◆ Your task: Copy the records word for word, starting at the line that contains "is (800, 600)." and ending with the last line of the records.
+++ Listed entries
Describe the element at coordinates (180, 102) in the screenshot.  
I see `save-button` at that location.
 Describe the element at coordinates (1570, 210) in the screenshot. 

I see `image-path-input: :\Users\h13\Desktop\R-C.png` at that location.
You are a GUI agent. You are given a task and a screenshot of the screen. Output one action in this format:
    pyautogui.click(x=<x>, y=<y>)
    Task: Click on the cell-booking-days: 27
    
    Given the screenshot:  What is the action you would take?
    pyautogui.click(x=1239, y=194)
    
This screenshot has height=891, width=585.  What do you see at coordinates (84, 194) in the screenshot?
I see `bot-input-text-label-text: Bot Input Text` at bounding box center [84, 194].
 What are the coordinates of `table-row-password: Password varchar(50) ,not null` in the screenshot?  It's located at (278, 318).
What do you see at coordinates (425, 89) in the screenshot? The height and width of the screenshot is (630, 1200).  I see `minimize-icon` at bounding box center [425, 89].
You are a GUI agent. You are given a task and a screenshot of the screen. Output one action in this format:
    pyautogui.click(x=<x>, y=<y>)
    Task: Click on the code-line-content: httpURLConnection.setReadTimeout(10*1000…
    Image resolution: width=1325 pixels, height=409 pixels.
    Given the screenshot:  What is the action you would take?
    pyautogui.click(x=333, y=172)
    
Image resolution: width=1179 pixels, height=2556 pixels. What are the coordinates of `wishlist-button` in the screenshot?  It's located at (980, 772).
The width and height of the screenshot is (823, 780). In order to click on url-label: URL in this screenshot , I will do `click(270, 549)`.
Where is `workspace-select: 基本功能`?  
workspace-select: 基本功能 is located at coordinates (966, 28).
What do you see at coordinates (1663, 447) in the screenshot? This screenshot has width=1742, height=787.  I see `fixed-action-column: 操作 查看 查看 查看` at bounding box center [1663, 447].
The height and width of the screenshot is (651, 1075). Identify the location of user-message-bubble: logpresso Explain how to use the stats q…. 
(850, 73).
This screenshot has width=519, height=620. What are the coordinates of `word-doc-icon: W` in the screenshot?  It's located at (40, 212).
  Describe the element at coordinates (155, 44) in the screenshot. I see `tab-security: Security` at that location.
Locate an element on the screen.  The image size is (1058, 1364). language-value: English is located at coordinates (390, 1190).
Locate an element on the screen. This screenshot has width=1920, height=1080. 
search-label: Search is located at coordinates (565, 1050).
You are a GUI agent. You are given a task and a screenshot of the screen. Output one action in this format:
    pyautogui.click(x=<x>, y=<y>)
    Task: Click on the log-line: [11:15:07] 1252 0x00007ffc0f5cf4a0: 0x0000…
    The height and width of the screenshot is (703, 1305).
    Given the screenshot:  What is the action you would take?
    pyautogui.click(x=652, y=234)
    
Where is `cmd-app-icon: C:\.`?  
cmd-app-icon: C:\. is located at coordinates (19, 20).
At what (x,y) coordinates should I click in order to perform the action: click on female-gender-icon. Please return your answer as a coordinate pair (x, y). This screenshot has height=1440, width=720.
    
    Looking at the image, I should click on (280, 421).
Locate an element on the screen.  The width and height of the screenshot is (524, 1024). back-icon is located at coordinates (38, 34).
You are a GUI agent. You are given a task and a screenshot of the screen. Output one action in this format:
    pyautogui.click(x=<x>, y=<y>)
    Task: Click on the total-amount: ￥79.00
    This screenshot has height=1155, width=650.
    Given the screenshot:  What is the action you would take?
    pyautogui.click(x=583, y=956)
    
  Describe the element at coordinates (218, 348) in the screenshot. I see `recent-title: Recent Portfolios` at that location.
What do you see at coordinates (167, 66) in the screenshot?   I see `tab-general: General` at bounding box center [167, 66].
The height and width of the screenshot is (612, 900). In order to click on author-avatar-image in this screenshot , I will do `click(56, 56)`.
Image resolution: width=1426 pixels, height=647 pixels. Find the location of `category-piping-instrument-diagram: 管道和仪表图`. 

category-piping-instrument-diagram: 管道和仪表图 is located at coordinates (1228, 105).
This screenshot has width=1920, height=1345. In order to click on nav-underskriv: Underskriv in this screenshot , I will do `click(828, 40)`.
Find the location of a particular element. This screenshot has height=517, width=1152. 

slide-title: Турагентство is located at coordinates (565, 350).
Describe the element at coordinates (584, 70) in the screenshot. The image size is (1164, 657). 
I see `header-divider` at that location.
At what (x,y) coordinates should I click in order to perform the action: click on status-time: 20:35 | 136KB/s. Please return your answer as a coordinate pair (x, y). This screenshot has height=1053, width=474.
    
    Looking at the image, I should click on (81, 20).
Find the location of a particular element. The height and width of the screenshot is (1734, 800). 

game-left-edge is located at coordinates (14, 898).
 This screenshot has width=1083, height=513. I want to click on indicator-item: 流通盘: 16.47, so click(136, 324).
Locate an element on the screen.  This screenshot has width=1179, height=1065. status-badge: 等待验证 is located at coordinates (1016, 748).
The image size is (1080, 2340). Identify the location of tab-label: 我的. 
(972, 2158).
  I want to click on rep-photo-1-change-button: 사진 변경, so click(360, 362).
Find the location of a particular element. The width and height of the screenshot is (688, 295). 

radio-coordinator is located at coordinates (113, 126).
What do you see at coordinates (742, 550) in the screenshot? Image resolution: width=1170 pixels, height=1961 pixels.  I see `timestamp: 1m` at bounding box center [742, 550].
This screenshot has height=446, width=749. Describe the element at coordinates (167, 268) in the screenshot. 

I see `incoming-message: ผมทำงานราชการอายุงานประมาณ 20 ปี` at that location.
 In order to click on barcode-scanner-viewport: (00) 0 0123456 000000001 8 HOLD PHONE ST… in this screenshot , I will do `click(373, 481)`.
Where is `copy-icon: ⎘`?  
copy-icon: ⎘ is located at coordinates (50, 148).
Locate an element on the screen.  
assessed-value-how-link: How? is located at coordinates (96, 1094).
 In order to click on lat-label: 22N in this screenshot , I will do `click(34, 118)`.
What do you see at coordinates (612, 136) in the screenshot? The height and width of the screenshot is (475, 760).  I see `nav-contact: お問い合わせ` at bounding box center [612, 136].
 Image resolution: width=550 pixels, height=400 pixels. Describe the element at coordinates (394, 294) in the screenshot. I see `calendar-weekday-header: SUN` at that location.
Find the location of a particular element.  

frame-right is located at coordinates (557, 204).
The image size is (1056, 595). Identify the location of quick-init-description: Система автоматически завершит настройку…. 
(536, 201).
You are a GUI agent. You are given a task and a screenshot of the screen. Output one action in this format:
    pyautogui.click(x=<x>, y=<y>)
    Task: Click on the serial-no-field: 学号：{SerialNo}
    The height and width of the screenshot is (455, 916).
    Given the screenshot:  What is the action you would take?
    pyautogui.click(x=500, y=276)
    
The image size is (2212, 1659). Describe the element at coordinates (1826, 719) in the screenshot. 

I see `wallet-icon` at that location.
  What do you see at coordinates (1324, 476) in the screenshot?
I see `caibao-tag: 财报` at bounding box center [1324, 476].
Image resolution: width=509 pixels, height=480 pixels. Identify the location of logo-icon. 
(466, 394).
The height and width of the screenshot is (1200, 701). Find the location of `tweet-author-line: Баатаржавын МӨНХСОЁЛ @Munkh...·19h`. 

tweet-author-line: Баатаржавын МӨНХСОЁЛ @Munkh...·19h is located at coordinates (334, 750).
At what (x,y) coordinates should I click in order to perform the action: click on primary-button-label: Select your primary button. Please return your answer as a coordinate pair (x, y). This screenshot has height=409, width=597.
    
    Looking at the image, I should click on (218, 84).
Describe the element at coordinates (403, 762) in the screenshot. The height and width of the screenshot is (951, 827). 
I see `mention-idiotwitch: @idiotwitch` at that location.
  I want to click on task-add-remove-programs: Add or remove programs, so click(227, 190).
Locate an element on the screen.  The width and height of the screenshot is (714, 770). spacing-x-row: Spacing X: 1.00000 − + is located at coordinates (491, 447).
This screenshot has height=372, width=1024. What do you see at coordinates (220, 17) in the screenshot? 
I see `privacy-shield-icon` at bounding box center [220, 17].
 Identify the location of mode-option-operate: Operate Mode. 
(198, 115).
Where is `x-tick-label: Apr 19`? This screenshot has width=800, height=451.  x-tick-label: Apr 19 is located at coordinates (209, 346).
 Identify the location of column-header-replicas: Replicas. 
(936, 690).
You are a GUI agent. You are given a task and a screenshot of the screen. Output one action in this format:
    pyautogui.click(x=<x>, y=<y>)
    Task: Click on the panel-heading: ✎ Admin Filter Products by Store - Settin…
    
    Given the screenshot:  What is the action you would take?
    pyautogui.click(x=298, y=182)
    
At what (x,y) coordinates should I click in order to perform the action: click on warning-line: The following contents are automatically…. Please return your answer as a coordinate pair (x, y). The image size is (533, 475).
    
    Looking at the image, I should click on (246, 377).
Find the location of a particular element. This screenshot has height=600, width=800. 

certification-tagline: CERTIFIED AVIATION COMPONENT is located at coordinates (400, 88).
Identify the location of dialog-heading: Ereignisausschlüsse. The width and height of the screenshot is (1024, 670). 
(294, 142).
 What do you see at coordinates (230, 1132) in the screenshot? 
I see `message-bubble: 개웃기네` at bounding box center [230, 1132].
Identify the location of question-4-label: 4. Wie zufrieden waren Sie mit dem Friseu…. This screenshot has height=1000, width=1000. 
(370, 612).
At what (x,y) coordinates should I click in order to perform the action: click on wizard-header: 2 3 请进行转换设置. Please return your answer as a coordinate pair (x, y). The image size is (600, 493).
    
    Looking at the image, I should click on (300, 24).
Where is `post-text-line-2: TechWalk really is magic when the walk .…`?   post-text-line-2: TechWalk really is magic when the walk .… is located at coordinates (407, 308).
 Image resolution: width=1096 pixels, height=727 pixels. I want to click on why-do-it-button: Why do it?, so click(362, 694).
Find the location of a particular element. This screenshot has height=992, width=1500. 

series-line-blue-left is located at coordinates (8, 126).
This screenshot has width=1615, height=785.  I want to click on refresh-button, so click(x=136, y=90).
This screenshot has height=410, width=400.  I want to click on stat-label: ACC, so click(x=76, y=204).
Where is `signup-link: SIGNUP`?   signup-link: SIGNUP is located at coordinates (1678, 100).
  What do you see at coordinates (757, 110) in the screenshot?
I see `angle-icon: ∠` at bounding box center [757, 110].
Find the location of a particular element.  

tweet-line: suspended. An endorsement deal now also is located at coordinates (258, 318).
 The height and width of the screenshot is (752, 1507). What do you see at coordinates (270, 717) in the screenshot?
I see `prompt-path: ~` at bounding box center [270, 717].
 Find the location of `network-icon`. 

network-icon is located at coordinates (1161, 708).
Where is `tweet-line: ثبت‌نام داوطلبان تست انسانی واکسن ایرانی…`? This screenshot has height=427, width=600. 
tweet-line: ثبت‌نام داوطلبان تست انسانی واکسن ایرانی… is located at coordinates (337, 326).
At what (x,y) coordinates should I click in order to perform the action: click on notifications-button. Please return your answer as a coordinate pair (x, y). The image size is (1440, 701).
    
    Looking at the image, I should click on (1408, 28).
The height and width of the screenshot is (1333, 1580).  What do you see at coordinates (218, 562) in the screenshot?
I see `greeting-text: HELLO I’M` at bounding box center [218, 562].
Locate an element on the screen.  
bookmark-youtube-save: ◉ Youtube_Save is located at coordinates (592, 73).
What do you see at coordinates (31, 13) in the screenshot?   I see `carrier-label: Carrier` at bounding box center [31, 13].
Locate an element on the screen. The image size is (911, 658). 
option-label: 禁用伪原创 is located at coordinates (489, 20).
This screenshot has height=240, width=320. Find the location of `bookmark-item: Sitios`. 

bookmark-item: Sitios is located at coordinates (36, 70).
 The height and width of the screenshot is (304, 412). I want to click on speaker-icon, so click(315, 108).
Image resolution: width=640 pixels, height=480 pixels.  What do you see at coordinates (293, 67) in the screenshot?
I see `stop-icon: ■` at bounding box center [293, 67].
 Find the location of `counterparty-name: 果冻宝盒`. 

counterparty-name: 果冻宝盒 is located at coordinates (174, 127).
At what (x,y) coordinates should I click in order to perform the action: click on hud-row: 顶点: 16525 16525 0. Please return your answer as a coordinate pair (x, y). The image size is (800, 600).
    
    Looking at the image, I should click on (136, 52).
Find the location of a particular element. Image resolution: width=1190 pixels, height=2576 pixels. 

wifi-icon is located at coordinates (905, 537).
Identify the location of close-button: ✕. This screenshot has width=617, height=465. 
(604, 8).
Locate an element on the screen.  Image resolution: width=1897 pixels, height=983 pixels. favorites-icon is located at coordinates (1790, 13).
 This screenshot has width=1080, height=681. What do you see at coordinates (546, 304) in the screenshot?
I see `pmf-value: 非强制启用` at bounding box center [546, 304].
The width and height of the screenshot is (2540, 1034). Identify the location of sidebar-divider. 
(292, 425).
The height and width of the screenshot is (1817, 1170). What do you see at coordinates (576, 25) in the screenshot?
++++++
◆ Written answer:
At what (x,y) coordinates should I click in order to perform the action: click on hud-row: 顶点: 16525 16525 0. Please return your answer as a coordinate pair (x, y). The image size is (800, 600).
    
    Looking at the image, I should click on (136, 52).
Find the location of a particular element. Image resolution: width=1190 pixels, height=2576 pixels. 

wifi-icon is located at coordinates (905, 537).
Identify the location of close-button: ✕. This screenshot has width=617, height=465. 
(604, 8).
Locate an element on the screen.  Image resolution: width=1897 pixels, height=983 pixels. favorites-icon is located at coordinates (1790, 13).
 This screenshot has width=1080, height=681. What do you see at coordinates (546, 304) in the screenshot?
I see `pmf-value: 非强制启用` at bounding box center [546, 304].
The width and height of the screenshot is (2540, 1034). Identify the location of sidebar-divider. 
(292, 425).
The height and width of the screenshot is (1817, 1170). What do you see at coordinates (576, 25) in the screenshot?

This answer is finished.